The Good Chinese Lawyer explores the ethical and professional challenges that will confront a law student, and will help them to prepare for life as a lawyer. The book offers principled and pragmatic advice about how to overcome such challenges. It urges readers to examine motives for seeking a career in law, to foster a deep understanding of what it means to be 'good' lawyer, and how to draw on virtue and judgment when difficult choices arise, rather than simply relying on rushed compliance with rules or codes. The Good Chinese Lawyer analyses four important areas of legal ethics – truth and deception, professional secrets, conflicts of interest, and professional competence – and explains the choices that are available when determining a course of moral action. It links theory to practice, and includes many diagrams and scenarios to illustrate ethical concepts and good decision-making.


‘The Good Chinese Lawyer is the first treatise to help lawyers in Greater China make moral judgements in practice. It analyzes not only the unique values and considerations of ethical rules, but also addresses issues caused by the economic, structural and technological challenges within this region. It is an excellent reference for practice within Greater China, but also a good textbook for the purpose of legal education.’

Thomas Chih-hsiung Chen - Dean and Professor of Law, National Yang Ming Chiao Tung University

‘Sparkling with critical insights from theory and practice, The Good Chinese Lawyer is the unique book that succeeds both as a novel scholarly analysis of the ethical and institutional challenges of contemporary legal practice and a useful roadmap for lawyers seeking guidance in the pursuit of meaningful and sustainable professional careers. Showing how ‘good’ lawyering transcends craft, the book makes the compelling case for lawyers to pursue social responsibility over narrow client interests: placing morality at the center of legal practice to strengthen lawyer well-being while promoting the public interest.

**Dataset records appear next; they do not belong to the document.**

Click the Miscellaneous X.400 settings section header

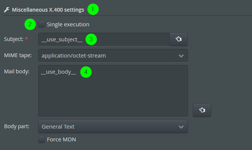click(x=48, y=10)
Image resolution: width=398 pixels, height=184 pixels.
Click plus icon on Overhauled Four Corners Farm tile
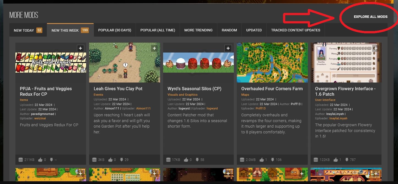coord(302,48)
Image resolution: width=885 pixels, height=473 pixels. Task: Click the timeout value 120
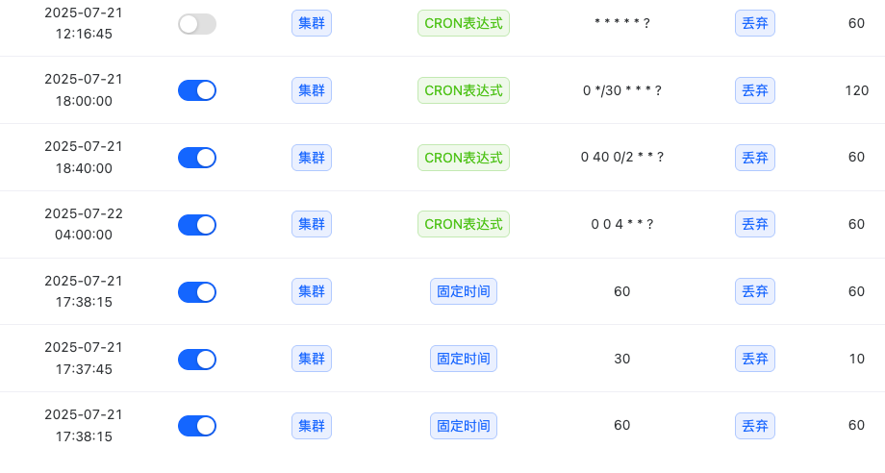(856, 90)
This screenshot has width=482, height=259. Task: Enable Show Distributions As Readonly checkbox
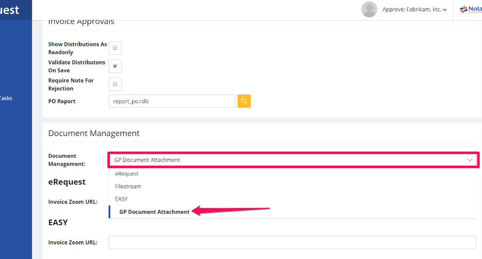pyautogui.click(x=115, y=48)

Drawing upon interdisciplinary research and careful analysis of the Chinese educational and regulatory systems, The Good Chinese Lawyer gives hope that deliberate choices about where and how to practice can raise the bar of lawyer conduct - a transcendent message that deserves a wide audience.’

Scott L. Cummings - Robert Henigson Professor of Legal Ethics and Faculty Director of the Program on Legal Ethics and the Profession at the UCLA School of Law

‘Professors Evans, Wu, and Shenjian demonstrate their deep understanding of the realities of the study and practice of law. Students contemplating applying to law school, as well as law students and new lawyers, will find The Good Chinese Lawyer to be an invaluable resource.’

Peter A. Joy - Henry Hitchcock Professor of Law, Washington University in St. Louis

‘This is an excellent book. It will not only inspire students whilst also offering them practical support in addressing ethical dilemmas. It will also stimulate them to think deeply about the contemporary meaning of legal professionalism and ethics, and their intersection with wider social/technological developments. It should therefore be a fundamental component of legal training, and an essential guide for practising lawyers. I cannot recommend it sufficiently highly.’

Hilary Sommerlad - Chair and Professor in Law and Social Justice, University of Leeds

‘The Good Chinese Lawyer introduces Chinese lawyers and those interested in the Chinese legal profession to modern legal ethics by effectively weaving theory, doctrine and practical examples to explore some of the field’s essential challenges, such as whether law practice is a profession or a business and the tension between common and role morality.’

Eli Wald - Charles W. Delaney Jr. Professor of Law, University of Denver

‘Because it addresses the tougher ethical questions raised by lawyering as well as the realities of law school and legal practice, this book would be a great resource in any country. Its focus on Greater China is of exceptional interest, and in today's world, suggests it is a book that should be read by all.’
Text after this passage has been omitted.